AnnealingSchedule annealingSchedule
= AnnealingSchedule.exponential(0.00025,0.999);
double minImprovement = 0.000000001;
int minEpochs = 100;
int maxEpochs = 2000;

AnnealingSchedule is best understood by consulting the Javadoc, but what it does is change how much the coefficients are allowed to vary when fitting the model. The minImprovement parameter sets the amount the model fit has to improve to not terminate the search, because the algorithm has converged. The minEpochs parameter sets a minimal number of iterations, and maxEpochs sets an upper limit if the search does not converge as determined by minImprovement.

Next is some code that allows for basic reporting/logging.
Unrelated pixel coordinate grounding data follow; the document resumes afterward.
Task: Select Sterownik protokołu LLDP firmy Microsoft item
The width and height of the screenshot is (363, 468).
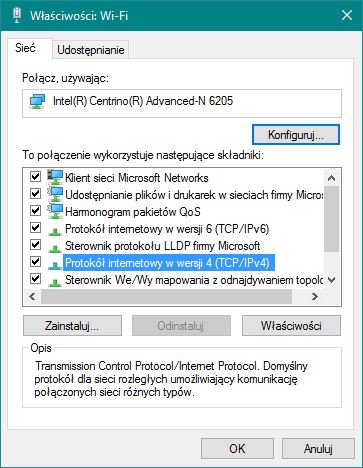Action: point(162,246)
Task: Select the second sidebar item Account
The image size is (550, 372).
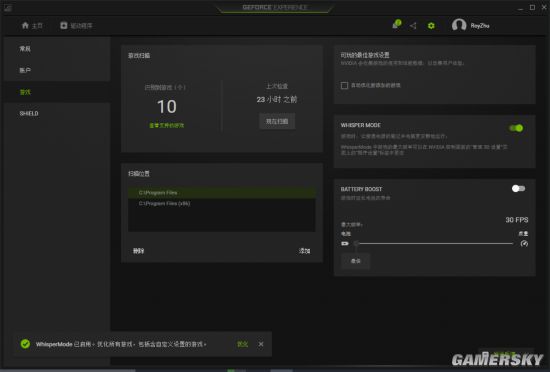Action: coord(25,70)
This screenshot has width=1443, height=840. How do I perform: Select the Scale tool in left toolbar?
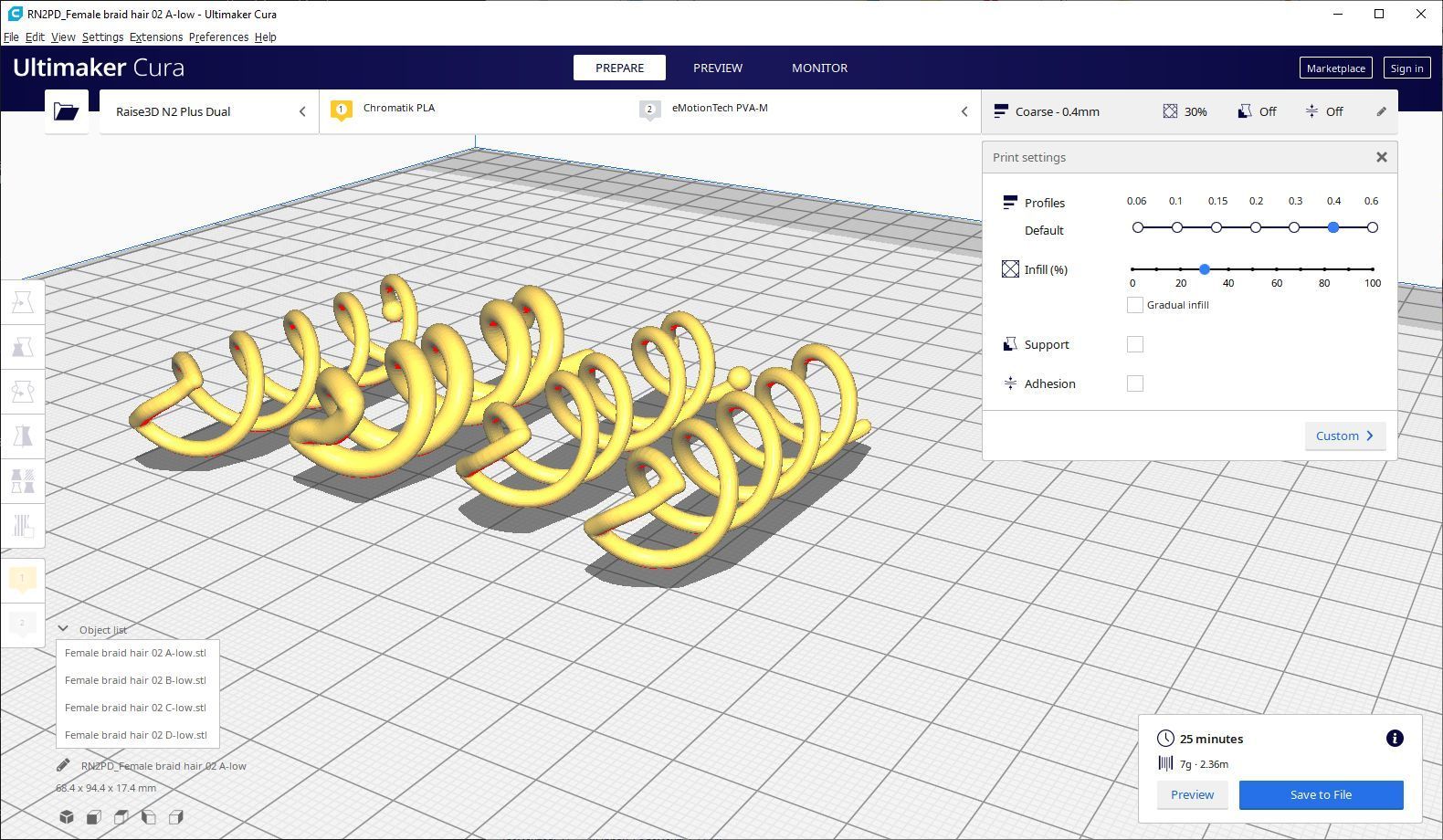23,347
LogLevel.INFO will report a great deal of information about the progress of the classifier as it tries to converge:

PrintWriter progressWriter = new PrintWriter(System.out,true);
progressWriter.println("Reading data.");
Reporter reporter = Reporters.writer(progressWriter);
reporter.setLevel(LogLevel.INFO);

Here ends the Getting ready section of one of our most complex classes—next, we will train and run the classifier.

How to do it...

It has been a bit of work setting up to train and run this class. We will just go through the steps to get it up and running:

Note that there is a more complex 14-argument train method as well the one that extends configurability. This is the 10-argument version:

LogisticRegressionClassifier<CharSequence> classifier
= LogisticRegressionClassifier.
<CharSequence>train(corpus,
featureExtractor,
minFeatureCount,
addInterceptFeature,
prior,
annealingSchedule,
minImprovement,
minEpochs,
maxEpochs,
reporter);

The train() method, depending on the LogLevel constant, will produce from nothing with LogLevel.NONE to the prodigious output with LogLevel.ALL.

While we are not going to use it, we show how to serialize the trained model to disk:

AbstractExternalizable.compileTo(classifier,
new File("models/myModel.LogisticRegression"));

Once trained, we will apply the standard classification loop with:
```
Util.consoleInputPrintClassification(classifier);
```

Run the preceding code in the IDE of your choice or use the command-line command:

java -cp lingpipe-cookbook.1.0.jar:lib/lingpipe-4.1.0.jar:lib/
opencsv-2.4.jar com.lingpipe.cookbook.chapter3.TrainAndRunLogReg

The result is a big dump of information about the training:

Reading data.
:00 Feature Extractor class=class com.aliasi.tokenizer.
TokenFeatureExtractor
:00 min feature count=1
:00 Extracting Training Data
:00 Cold start
:00 Regression callback handler=null
:00 Logistic Regression Estimation
:00 Monitoring convergence=true
:00 Number of dimensions=233
:00 Number of Outcomes=2
:00 Number of Parameters=233
:00 Number of Training Instances=21
:00 Prior=LaplaceRegressionPrior(Variance=2.0,
noninformativeIntercept=true)
:00 Annealing Schedule=Exponential(initialLearningRate=2.5E-4,
base=0.999)
:00 Minimum Epochs=100
:00 Maximum Epochs=2000
:00 Minimum Improvement Per Period=1.0E-9
:00 Has Informative Prior=true
:00 epoch= 0 lr=0.000250000 ll= -20.9648 lp=
-232.0139 llp= -252.9787 llp*= -252.9787
:00 epoch= 1 lr=0.000249750 ll= -20.9406 lp=
-232.0195 llp= -252.9602 llp*= -252.9602

The epoch reporting goes on until either the number of epochs is met or the search converges. In the following case, the number of epochs was met:

:00 epoch= 1998 lr=0.000033868 ll= -15.4568 lp=
-233.8125 llp= -249.2693 llp*= -249.2693
:00 epoch= 1999 lr=0.000033834 ll= -15.4565 lp=
-233.8127 llp= -249.2692 llp*= -249.2692

Now, we can play with the classifier a bit:

Type a string to be classified. Empty string to quit.
I luv Disney
Rank Category Score P(Category|Input)
0=e 0.626898085027528 0.626898085027528
1=n 0.373101914972472 0.373101914972472

This should look familiar; it is exactly the same result as the worked example at the start.

That's it! You have trained up and used the world's most relevant industrial classifier. However, there's a lot more to harnessing the power of this beast.